YankeesIn a continuation of The Biz of Baseball’s Organizational Reports, we are now featuring the franchise that most clubs are envious of, and all strive to defeat: The New York Yankees.

The 2009 New York Yankees are looking like the team that will pull out all of the stops to win another championship. This is not the team that won 3 out of 4 Championships in the late 90’s to 2000; this is the Yankee team, which will spend as much as it can, to get what it wants. The Yankees are playing “Moneyball”, but their own version.

Sabathia, Teixeira, Burnett

The team began its rebuilding stage for only one reason: 89 wins, and zero playoff games last season. How do you solve a problem like that? Spend $423.5 million dollars, on two starters, C.C. Sabathia, A.J. Burnett, and a first baseman that could have possible created the best 1st and 3rd corners in the game, Mark Teixeira.

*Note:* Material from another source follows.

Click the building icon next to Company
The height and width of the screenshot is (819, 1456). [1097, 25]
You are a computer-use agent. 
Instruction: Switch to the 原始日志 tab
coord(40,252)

As A.J. Burnett put it, “Whether you want to admit it or you love them or you hate them everybody wants to be a Yankee.” A.J. Burnett has been at best, a number two starter up until last year, making 34 starts, but in the previous four years, his starts go something like this…..25, 21, 32 and 19. Those figures, however, still landed him with a 5 year, $82.5 million deal with the Bronx Bombers. Will Burnett be able to handle the high profile of New York? Possibly, but when the pressure was on in Toronto, apologies were made to the Blue Jays fans after a sarcastic wave of the hat to the crowd after of string of bad starts. Are we looking at legit number two or “Black Jack” McDowell?

The Yankees have also added C.C. Sabathia, the plum of this year's free agency crop, signing the eight year veteran to a staggering 7-year, $161 million dollar deal. The Yankees will hold their collective breaths this year, hoping Sabathia is healthy and holds up under the pressure of the New York media market. You never know how a player willl perform under the glare of being a Yankee, but here are a couple stats, both good and bad for the organization. Burnett is 6-3 lifetime against the Yankees and 5-0 vs. the Boston Red Sox. Sabathia, however, owns a 1-8 lifetime record against the Yankees, while going 2-4 against the Red Sox. Teixeira on the other hand solves a nasty problem that has been plaguing the Yankees for a few years: hitting against left-handed pitching. Last year they were 10-15 while facing lefties on the road, and Teixeira brings a lifetime .309 average against lefties replacing Jason Giambi’s 2008 average of .231.